Illustration by Kenichiro Uchida

Because human beings wage war, there is no war that human beings cannot put an end to. With this strong conviction, Shin’ichi Yamamoto made his second visit to China. Premier Zhou Enlai, very eager to meet with him, brushed aside his physicians’ objections and welcomed Shin’ichi at the hospital where he was undergoing treatment.

Shin’ichi felt that his earnest wish for peace between China and the Soviet Union had definitely reached Premier Zhou.

The Chinese leader was convinced that the world was moving toward friendship among all peoples.[1]

The 1970s saw a gradual reduction in international tensions, but when Soviet forces invaded Afghanistan in support of the pro-Soviet regime in 1979, Western nations harshly condemned it. In protest, many of them boycotted the 1980 Moscow Olympics.

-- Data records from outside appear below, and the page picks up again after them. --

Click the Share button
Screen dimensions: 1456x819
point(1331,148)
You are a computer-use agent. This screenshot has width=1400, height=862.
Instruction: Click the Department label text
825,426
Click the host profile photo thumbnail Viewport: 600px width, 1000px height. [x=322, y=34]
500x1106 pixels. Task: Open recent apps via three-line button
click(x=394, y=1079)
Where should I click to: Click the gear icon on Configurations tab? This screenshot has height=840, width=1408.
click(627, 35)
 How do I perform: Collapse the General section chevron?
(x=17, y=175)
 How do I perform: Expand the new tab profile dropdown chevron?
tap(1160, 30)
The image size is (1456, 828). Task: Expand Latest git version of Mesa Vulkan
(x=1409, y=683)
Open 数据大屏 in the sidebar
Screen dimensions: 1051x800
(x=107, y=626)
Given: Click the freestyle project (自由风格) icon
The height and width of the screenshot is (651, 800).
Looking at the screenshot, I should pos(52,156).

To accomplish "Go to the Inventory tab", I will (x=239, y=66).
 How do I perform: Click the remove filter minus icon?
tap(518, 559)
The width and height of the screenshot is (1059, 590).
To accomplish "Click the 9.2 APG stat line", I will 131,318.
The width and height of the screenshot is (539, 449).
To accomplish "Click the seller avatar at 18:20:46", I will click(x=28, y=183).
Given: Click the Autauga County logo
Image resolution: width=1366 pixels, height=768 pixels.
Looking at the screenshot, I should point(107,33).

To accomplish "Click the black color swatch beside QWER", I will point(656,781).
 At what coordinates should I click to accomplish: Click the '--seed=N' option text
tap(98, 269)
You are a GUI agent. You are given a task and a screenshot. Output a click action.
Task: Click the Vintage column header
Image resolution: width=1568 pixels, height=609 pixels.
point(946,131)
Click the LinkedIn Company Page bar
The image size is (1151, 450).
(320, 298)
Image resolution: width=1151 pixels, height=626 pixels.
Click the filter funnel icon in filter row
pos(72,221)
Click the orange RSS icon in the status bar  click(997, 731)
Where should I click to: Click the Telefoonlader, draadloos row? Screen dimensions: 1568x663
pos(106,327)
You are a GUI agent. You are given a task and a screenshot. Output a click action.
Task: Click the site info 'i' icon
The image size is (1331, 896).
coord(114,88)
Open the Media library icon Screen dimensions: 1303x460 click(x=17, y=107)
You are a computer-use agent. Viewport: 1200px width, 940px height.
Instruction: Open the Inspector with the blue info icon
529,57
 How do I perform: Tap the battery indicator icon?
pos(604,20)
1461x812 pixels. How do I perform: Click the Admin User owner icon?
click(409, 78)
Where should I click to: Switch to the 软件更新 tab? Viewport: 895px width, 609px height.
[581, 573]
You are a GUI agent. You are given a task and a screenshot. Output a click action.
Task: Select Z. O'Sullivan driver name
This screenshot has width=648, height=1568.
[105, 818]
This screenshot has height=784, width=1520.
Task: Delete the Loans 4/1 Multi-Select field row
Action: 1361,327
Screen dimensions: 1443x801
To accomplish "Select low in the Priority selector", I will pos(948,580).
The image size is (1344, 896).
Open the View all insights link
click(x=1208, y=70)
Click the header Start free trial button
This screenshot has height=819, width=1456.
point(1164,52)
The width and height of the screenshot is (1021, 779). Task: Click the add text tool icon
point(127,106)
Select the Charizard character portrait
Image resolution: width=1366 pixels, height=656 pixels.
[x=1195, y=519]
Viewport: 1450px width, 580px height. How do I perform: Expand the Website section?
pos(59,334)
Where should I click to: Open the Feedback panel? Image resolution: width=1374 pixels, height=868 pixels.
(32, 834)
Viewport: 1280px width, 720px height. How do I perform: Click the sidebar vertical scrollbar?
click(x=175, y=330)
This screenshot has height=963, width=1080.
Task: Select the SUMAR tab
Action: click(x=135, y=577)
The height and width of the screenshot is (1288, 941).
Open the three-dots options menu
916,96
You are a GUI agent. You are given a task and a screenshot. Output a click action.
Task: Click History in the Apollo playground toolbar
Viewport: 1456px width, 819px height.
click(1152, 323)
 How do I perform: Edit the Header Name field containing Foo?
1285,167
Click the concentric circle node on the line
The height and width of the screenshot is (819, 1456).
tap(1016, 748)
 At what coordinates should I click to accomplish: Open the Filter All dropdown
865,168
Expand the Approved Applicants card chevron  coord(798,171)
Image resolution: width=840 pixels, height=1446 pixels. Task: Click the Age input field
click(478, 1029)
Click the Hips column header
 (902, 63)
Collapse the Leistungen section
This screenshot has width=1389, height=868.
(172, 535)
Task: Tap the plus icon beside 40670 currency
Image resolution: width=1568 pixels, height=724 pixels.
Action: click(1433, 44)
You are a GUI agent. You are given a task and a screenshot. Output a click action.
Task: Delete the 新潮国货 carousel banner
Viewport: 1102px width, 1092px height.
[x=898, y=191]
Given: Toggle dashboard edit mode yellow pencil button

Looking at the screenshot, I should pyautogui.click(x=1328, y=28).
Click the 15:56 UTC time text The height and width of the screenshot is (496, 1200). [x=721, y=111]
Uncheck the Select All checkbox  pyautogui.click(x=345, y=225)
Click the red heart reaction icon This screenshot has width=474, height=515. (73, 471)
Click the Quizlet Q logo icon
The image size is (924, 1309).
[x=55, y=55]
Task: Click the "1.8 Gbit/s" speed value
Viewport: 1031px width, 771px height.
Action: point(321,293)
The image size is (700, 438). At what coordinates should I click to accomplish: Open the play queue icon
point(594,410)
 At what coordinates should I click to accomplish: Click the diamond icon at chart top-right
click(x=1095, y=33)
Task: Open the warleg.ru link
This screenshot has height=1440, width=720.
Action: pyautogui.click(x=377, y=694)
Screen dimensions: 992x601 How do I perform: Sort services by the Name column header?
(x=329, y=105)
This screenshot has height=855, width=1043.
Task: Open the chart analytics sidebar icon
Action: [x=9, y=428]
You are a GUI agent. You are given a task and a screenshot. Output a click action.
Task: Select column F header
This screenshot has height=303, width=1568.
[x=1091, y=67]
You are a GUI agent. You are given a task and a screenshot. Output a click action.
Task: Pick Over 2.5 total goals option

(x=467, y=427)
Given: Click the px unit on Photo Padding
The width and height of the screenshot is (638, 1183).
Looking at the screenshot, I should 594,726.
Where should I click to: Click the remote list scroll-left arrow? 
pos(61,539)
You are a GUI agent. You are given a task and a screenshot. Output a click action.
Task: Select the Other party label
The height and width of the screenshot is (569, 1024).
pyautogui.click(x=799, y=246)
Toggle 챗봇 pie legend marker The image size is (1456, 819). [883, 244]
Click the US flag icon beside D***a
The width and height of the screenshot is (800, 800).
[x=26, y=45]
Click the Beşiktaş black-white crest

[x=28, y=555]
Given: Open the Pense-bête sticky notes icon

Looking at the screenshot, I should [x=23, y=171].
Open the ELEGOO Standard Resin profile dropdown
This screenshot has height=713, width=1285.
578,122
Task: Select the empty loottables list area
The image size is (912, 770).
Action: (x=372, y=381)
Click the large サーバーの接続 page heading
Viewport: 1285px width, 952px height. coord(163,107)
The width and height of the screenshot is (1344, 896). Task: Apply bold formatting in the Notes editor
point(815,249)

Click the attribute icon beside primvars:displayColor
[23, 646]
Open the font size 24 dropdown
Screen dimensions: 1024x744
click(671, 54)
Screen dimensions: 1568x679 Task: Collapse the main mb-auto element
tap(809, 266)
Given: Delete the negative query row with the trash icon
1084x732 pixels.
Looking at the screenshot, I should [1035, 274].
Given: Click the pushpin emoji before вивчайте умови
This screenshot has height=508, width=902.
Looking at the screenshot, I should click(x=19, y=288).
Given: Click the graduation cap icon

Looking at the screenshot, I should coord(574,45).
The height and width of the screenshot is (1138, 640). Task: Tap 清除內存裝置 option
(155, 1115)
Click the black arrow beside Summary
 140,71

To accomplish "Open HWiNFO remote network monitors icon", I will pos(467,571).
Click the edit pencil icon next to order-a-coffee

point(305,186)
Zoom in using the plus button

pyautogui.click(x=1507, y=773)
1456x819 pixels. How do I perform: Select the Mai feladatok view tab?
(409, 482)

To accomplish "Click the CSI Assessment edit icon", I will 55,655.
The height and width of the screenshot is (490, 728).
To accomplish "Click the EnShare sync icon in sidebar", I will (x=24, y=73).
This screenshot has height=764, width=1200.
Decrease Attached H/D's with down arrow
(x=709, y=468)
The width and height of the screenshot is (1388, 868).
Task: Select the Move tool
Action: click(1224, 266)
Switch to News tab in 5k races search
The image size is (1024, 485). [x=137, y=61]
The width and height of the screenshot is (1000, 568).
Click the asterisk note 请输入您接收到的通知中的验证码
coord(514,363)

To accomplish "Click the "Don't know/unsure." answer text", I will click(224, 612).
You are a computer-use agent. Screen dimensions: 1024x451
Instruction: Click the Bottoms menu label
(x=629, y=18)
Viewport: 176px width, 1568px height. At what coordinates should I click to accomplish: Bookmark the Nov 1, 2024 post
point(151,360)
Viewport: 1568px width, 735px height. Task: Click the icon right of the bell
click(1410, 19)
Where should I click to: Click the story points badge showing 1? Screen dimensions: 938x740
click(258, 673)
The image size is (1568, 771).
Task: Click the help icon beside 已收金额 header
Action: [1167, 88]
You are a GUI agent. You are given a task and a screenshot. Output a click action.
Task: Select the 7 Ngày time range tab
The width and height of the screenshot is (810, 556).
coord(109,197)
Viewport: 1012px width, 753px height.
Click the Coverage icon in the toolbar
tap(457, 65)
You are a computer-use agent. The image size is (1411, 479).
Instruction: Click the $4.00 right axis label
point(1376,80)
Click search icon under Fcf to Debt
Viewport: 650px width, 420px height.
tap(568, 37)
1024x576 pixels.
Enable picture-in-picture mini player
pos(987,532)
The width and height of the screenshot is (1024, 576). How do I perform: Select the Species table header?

The nations allied with the Soviet Union then retaliated by boycotting the 1984 Los Angeles Olympics as a protest against the U.S. invasion of the small Caribbean nation of Grenada in 1983. It seemed as if time were moving backward, and there was talk of a “new Cold War.”

To overcome the standoff between the two sides, Shin’ichi continued his efforts to meet and talk with leading figures in the U.S. and Soviet Union, making a number of concrete proposals, including selecting an appropriate place such as Switzerland for a meeting of their top leaders.

Soviet President Mikhail Gorbachev played a major role in bringing an end to the Cold War. In 1985, as general secretary of the Communist Party of the Soviet Union, he implemented the new policies of glasnost (openness) and perestroika (restructuring)—leading his nation on a bold change of course from its strict communist system toward greater liberalization.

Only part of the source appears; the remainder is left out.